A former Federal Police officer charged with collaborating with the Beltrán Leyva cartel has turned himself in to United States authorities in Chicago.
The head of the Federal Police said yesterday that Iván Reyes Arzate was part of the force’s anti-drug division until he was fired last November.
Manelich Castilla Craviotto said there were suspicions about Reyes having ties to the Beltrán Leyva Organization, prompting investigations by agencies on both sides of the border, including the U.S. Drug Enforcement Administration (DEA).
Reyes wasn’t arrested by Mexican authorities because the investigation had yet to produce the necessary evidence to get an arrest warrant, Castilla said. “We didn’t have proof of anything, just a hint of mistrust.”
“When the agent realized he was under investigation by authorities not only from our country but also from the United States, he decided to voluntarily turn himself into the Chicago police,” Castilla told a press conference yesterday.
“Our suspicions were confirmed by this,” he added.
The commissioner stated that Reyes was the liaison between the National Security Commission and the DEA, a position he allegedly used to obstruct investigations for his own personal gain.
Castilla explained that suspicions about Reyes first arose after tightly-knit operation failed.
“. . . We had indications that sensitive information had been leaked from [the anti-drug division’s] top-level circle of trust.”

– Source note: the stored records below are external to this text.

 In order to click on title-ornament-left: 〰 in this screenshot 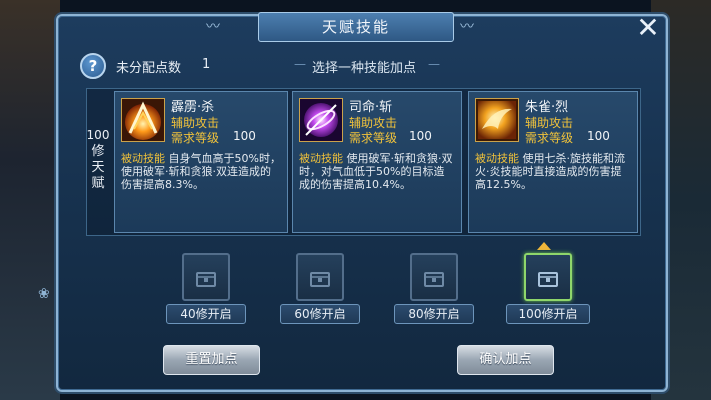, I will do `click(213, 27)`.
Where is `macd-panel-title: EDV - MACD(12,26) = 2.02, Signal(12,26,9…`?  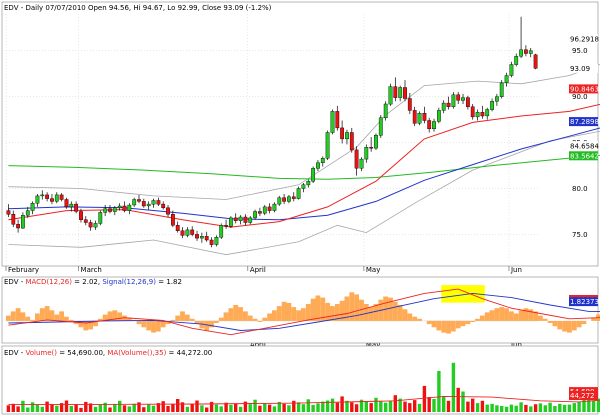
macd-panel-title: EDV - MACD(12,26) = 2.02, Signal(12,26,9… is located at coordinates (93, 282).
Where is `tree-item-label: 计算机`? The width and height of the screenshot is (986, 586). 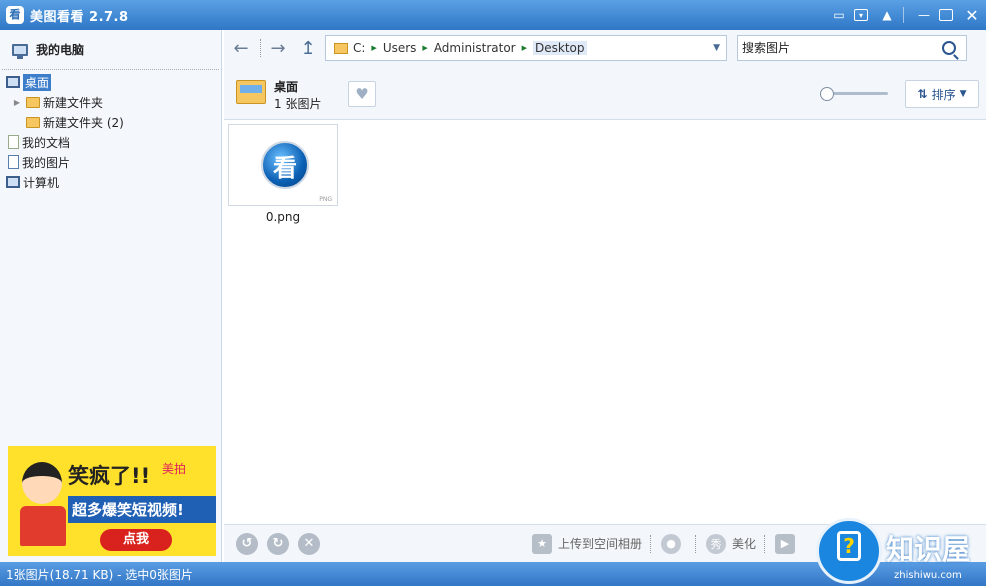
tree-item-label: 计算机 is located at coordinates (42, 182).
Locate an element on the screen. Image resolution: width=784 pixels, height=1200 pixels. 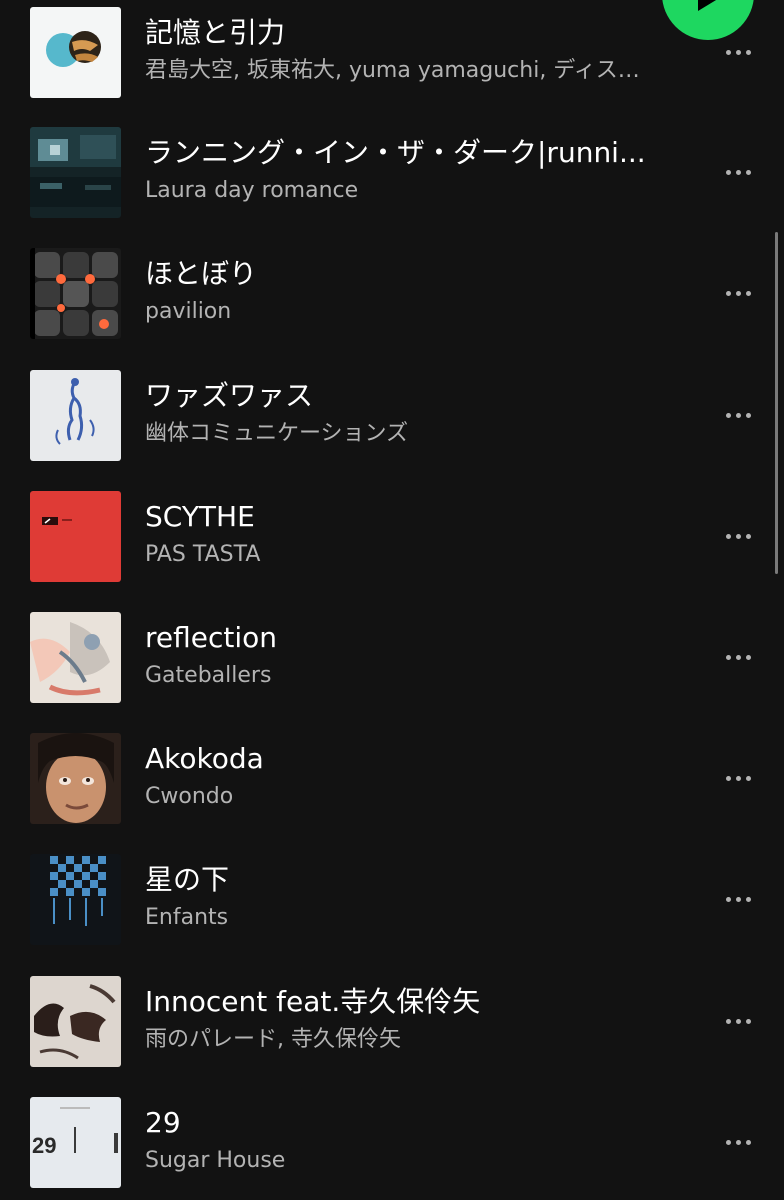
scrollbar is located at coordinates (776, 403).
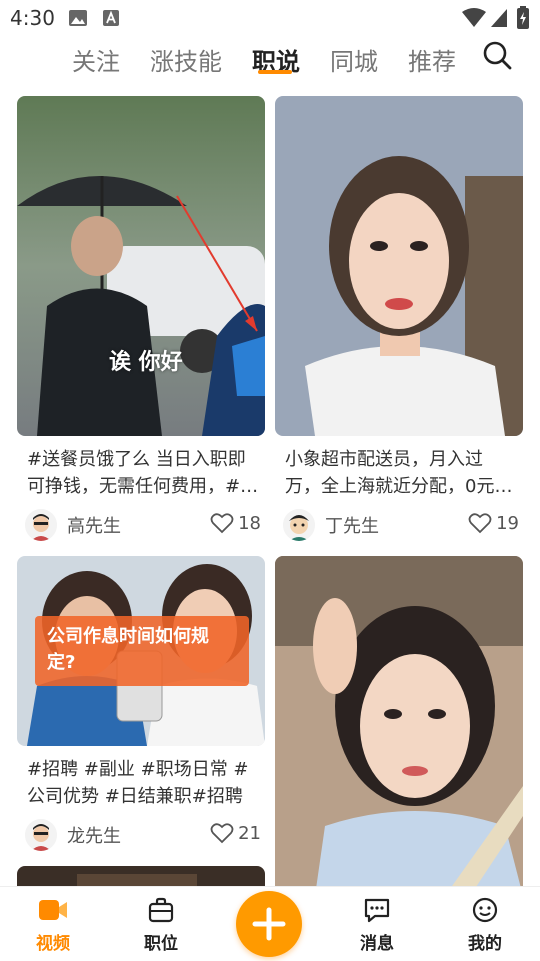 Image resolution: width=540 pixels, height=961 pixels. What do you see at coordinates (270, 61) in the screenshot?
I see `top-tab-bar: 关注 涨技能 职说 同城 推荐` at bounding box center [270, 61].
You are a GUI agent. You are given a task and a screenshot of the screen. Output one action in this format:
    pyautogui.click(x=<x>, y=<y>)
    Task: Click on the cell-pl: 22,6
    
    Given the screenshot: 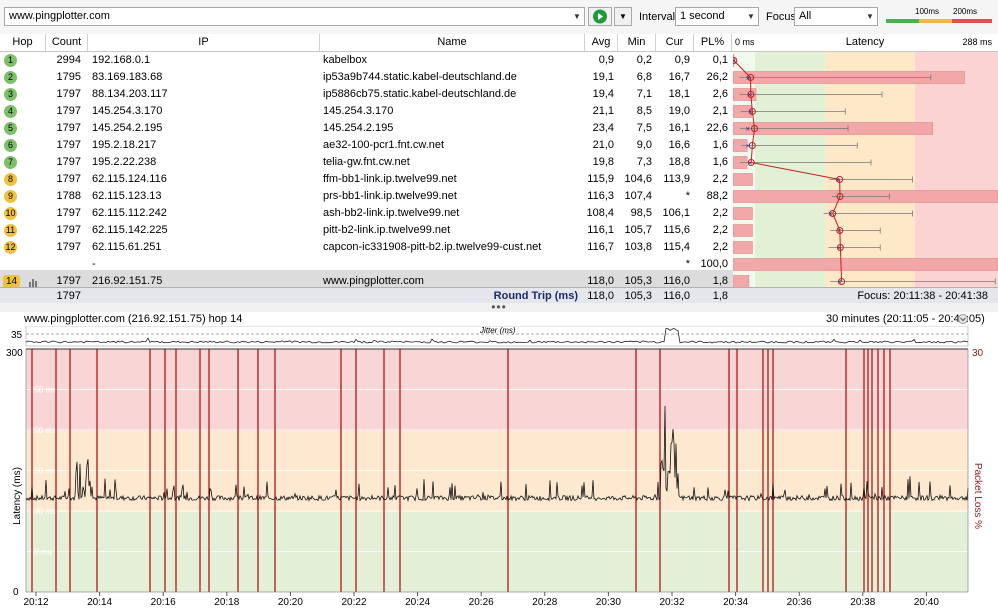 What is the action you would take?
    pyautogui.click(x=717, y=128)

Reyes was charged by U.S. authorities in February with obstructing an investigation into the Beltrán Leyva cartel in exchange for personal benefit. He is accused of telling cartel members they were being investigated by the DEA, said the U.S. Department of Justice following his arrest.
“Reyes was the principal point of contact for information being shared between U.S. law enforcement and the Mexican Federal Police,” said the DOJ in a statement. “He first drew the attention of U.S. authorities in September 2016 while the investigation was active and ongoing.”
A criminal complaint unsealed in Chicago yesterday alleges that Reyes leaked crucial information to several targets of an undercover probe, along with the identify of an informant who had to be removed from Mexico for his safety.
Then, DEA agents intercepted a conversation in October between drug traffickers who spoke of a meeting with a police officer named Iván.
The complaint also says Reyes revealed the identity of an informant during a meeting with cartel boss Arturo Beltrán-Leyva in 2009. The informant had been “instrumental” in obtaining an indictment against the cartel’s leaders.
The complaint says Beltrán Leyva ordered the informant be kidnapped, tortured and killed.
Reyes was paid at least $3 million for his information, the complaint says.